AAI has joined 22 professors of law and economics in submitting an amicus brief in the Ninth Circuit in support of appellees in Google’s appeal of a trial verdict in Epic v. Google, No. 24-6256. In the brief, AAI and the professors urge the appeals court to reject Google’s entreaties to allow trial courts to weigh out-of-market benefits as a defense to monopolization claims under the Sherman Act.
In Google v. Epic, the plaintiff Epic, an app developer, defeated Google at trial in a Section 2 case alleging that Google monopolized the markets for app distribution and in-app billing in the Android ecosystem, harming developers. On appeal, Google argues that the trial court erred by failing to instruct the jury to weigh the harms to developers against benefits to users.
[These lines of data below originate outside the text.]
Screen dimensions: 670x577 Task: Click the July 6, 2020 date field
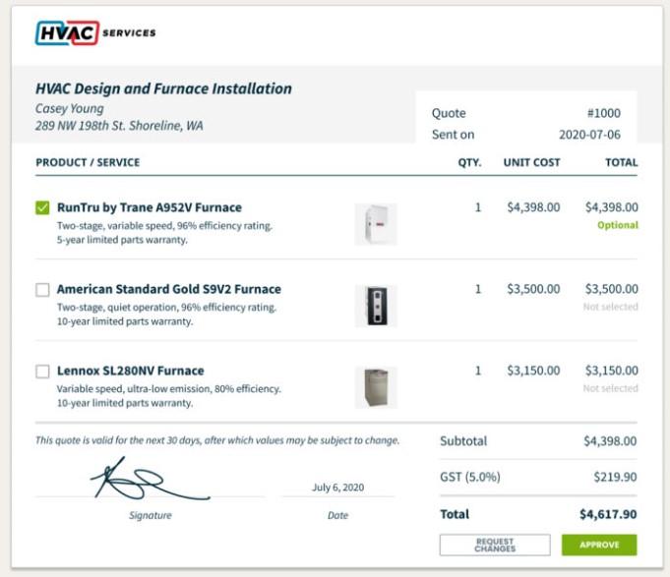(337, 488)
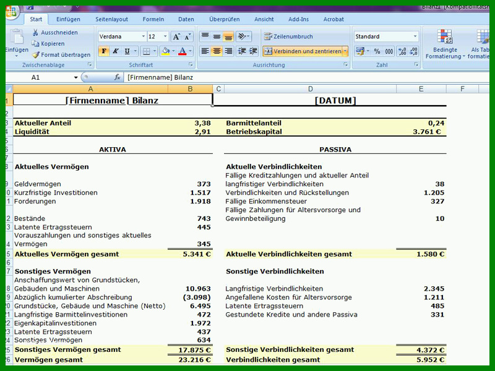Click the increase font size icon
Viewport: 495px width, 371px height.
tap(176, 36)
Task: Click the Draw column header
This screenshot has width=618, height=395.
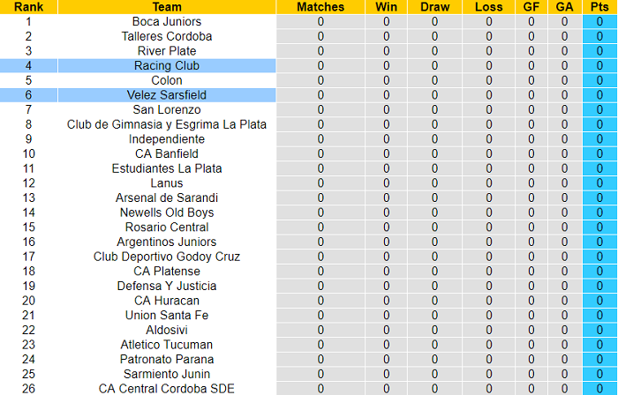Action: pyautogui.click(x=434, y=7)
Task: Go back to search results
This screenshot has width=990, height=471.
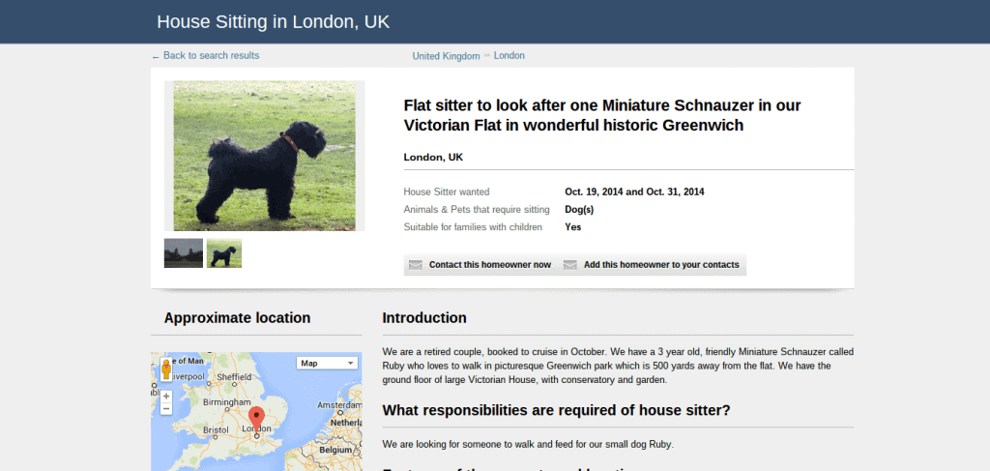Action: [x=211, y=55]
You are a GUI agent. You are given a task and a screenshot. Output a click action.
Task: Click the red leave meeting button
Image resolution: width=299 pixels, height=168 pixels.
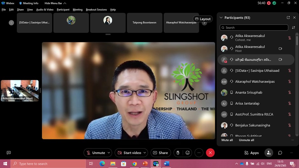tap(210, 153)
AAI and the 22 professors explain that antitrust law has never allowed defendants to justify a prima facie violation of Section 2 in one market by pointing to benefits in a different market. By prohibiting monopolization of “any part” of U.S. trade or comments, Congress prevented courts and private parties from making the political choice to sacrifice competition in one portion of the economy for the benefit of competition in another portion.
The brief argues that, although a few courts have strayed from the statutory text and the controlling precedent, the decisional law is clear. Defendants may introduce evidence of out-of-market benefits to help establish in-markets benefits that would offset the prima facie harm established in the affected market, but they may not rely on the out-of-market benefits themselves as a justification or ask courts to weigh the out-of-market benefits against the in-market harms.
The brief also argues that the well-established law is rooted in sound policy. Permitting monopolization of a market and injury to victims based on benefits to other markets and other market participants would raise intractable administrability problems, introducing enormous complexities and cascading problems into what is already very complex litigation. It also presents courts with a fundamentally political question they are ill-equipped to answer.
The brief was written by AAI Advisory Board Member John Newman, who is Professor of Law at the University of Miami Law School, with input from AAI President Randy Stutz. David W. Kesselman of Kesselman Brantly Stockinger LLP served as counsel to amici.